Your task -
The answer must be a single number: how many lines of the records below contain "will".

**** Extracted information

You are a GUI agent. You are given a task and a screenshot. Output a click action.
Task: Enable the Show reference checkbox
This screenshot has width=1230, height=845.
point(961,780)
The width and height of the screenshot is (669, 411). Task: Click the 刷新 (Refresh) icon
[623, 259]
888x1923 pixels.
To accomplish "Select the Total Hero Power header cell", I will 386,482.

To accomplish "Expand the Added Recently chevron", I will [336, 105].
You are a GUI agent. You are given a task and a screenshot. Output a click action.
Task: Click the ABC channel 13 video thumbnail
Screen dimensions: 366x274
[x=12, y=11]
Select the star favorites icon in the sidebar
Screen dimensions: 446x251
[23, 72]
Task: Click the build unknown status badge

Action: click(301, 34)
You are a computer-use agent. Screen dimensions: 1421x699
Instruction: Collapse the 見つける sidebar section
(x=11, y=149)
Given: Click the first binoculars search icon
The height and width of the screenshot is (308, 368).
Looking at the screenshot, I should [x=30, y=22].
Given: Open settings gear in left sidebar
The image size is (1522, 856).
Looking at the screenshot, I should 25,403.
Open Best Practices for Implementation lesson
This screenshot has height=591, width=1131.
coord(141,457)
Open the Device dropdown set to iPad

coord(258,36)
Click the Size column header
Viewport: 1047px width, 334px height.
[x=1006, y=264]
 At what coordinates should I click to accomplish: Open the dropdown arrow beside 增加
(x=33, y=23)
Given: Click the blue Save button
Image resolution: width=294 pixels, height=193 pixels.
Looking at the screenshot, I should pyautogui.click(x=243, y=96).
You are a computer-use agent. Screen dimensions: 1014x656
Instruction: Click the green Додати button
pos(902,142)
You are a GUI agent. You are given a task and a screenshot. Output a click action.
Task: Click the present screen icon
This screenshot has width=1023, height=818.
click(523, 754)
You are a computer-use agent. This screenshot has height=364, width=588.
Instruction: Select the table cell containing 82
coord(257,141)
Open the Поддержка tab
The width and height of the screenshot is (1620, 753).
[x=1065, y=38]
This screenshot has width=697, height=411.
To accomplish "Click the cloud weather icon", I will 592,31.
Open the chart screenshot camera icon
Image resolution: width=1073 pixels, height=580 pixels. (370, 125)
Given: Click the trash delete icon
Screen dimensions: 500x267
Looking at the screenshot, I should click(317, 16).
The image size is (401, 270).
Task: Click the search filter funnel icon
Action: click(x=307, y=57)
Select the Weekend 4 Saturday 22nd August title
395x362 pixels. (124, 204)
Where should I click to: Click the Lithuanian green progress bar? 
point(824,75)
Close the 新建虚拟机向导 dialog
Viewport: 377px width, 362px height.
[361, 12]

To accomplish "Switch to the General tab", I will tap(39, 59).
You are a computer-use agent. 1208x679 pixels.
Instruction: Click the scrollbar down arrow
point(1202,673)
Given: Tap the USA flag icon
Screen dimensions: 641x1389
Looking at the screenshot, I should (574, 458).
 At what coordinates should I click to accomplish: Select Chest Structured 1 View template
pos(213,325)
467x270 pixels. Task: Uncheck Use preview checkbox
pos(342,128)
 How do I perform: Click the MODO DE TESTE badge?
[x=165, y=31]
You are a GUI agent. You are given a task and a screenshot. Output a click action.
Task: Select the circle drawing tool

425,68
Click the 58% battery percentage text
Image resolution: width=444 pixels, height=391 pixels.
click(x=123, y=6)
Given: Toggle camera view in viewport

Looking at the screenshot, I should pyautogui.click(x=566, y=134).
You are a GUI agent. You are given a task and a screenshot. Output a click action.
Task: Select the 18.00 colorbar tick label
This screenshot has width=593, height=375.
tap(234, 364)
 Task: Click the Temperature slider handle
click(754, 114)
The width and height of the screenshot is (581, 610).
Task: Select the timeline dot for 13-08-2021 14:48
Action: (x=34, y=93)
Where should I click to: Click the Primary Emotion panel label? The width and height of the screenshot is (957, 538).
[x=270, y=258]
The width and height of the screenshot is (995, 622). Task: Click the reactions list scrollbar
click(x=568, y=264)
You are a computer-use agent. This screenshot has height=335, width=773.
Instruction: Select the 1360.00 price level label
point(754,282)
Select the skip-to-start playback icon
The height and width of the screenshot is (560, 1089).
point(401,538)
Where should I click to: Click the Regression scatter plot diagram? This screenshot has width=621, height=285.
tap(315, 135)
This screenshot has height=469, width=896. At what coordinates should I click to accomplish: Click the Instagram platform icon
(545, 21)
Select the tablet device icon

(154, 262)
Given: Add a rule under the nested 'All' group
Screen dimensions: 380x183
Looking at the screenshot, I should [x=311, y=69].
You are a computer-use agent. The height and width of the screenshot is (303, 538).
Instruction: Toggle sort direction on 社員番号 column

********

Result -
4